> **Work to be completed**:
Among the entries, which lines carry the string "computer"? Copy every one.
═════ Supplied entries
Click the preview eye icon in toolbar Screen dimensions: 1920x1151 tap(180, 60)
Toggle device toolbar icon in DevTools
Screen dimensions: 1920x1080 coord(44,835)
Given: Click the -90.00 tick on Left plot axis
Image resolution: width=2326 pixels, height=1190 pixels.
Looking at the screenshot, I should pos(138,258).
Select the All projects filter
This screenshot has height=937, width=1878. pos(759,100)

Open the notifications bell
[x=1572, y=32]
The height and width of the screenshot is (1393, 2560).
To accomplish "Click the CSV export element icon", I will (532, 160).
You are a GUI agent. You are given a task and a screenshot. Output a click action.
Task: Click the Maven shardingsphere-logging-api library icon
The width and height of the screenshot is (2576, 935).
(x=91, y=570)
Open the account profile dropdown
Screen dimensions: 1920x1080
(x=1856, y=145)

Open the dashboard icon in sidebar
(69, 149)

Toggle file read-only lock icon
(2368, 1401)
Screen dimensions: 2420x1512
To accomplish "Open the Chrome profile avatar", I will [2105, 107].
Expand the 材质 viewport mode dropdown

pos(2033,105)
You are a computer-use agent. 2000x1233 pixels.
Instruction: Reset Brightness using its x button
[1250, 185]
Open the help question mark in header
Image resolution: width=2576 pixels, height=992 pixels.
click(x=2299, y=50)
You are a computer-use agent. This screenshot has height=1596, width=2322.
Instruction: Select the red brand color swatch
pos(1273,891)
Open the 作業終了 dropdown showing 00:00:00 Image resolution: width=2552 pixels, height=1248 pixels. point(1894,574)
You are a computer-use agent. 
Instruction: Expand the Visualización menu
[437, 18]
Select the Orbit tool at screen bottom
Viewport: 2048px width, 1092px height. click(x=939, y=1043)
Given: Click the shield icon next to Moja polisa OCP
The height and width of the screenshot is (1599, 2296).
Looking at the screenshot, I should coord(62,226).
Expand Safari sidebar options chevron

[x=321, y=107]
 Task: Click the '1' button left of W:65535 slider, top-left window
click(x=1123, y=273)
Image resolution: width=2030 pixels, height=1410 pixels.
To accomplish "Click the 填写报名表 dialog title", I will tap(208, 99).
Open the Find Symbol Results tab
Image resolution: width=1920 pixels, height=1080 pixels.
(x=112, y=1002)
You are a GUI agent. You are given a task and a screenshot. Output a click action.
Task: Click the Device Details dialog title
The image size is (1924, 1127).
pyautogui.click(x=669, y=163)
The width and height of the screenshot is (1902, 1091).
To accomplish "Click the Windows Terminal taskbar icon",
══════════
> **Exercise solution**:
You are a computer-use agent. 2000x1233 pixels.
You are a computer-use agent. This screenshot has height=1596, width=2322.
You are a computer-use agent. 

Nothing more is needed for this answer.